InstaText is supported in many popular web applications
Much like how Google’s algorithms plow through the limitless content of the World Wide Web, InstaText accesses various texts from many fields. A prime example is scientific articles, which are generally available through Google Scholar free of charge. “AlphaZero’s performance certainly served as a major inspiration: not only did it start learning chess with a blank slate and become by far the strongest player on the globe in less than a single day, it was even more amazing that the games it played against Stockfish – the reigning program at the time – were impressive, many of them true masterpieces, one might even say works of art!” enthuses Matej Guid.
“AlphaZero can be used to ‘create’ exceptionally strong players in any game with perfect information, i.e. where all information about the current state of the game is available to all players,” explains Guid, who also wrote the highly acclaimed tutorial Learn and Master Progressive Chess. “In chess, for example, we have an overview of the board all the time, unlike in poker, where some cards are face down. The reason is simple: you do not need expertise to learn chess, just the rules!” Guid used this approach for machine learning written communication. But how would the program know which texts were good and which were mediocre? How to even define the “rules of the game” for writing texts in the first place? It turns out that there are a surprising number of ways for improvement. The artificial intelligence that powers InstaText is constantly evolving and making huge leaps every month, with the quality of provided recommendations surprising even proofreaders and translators who use the program.
InstaText, an AI-based tool inspired by AlphaZero’s success in chess, manifestly improves the text, making it easier to read and understand
As for privacy, InstaText pledges not to store the texts on its servers and to delete them immediately after the program recommends the improved text. Through numerous user interactions, InstaText’s developers have learned that many of them actually want an artificial intelligence running in the background. That way, it can learn better from their texts – and even from articles they have already published – helping them to be even more efficient. And they can do this without having to store any text on their systems. InstaText has also developed the technology that allows users to further customize the text enhancement tools to suit their needs and writing style, using personal dictionaries and various language settings.

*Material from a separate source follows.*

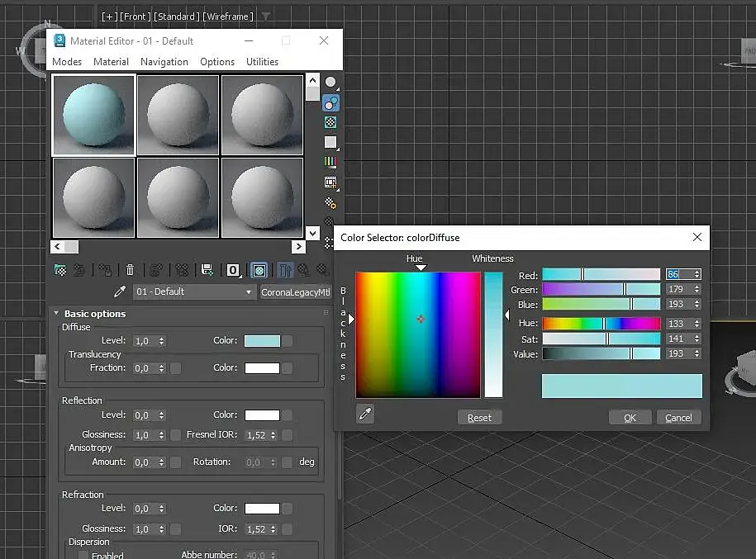The image size is (756, 559).
Task: Toggle the Backlight icon in side toolbar
Action: tap(330, 103)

InstaText plans to gradually provide support for all major world languages. “We launched with English and focused mainly on improving academic texts, as our core team also comes from academia,” Guid explains. This also means that they are particularly aware of the advantage that writing support can have, as a well-written scientific article can mean the difference between success and failure. Submitting clear, effective and understandable texts for publication can significantly shorten the path to print.
InstaText now has over 2 million registered users and customers in over 100 countries. The vast majority of users come from academia. InstaText is supported in many popular web applications such as Google Docs, Gmail, Outlook, WhatsApp, LinkedIn and Twitter. It can also be found in Word and even Overleaf, as it also supports LaTex text.
»I find InstaText very helpful. It makes me much faster in writing papers. I’m a perfectionist and usually spend (way too) much time finding the right words and making sure that sentences are easily readable even if the concepts are arbitrarily complicated. InstaText makes my life easier,« said Giulia Guidi, a doctoral student at the University of California, Berkeley.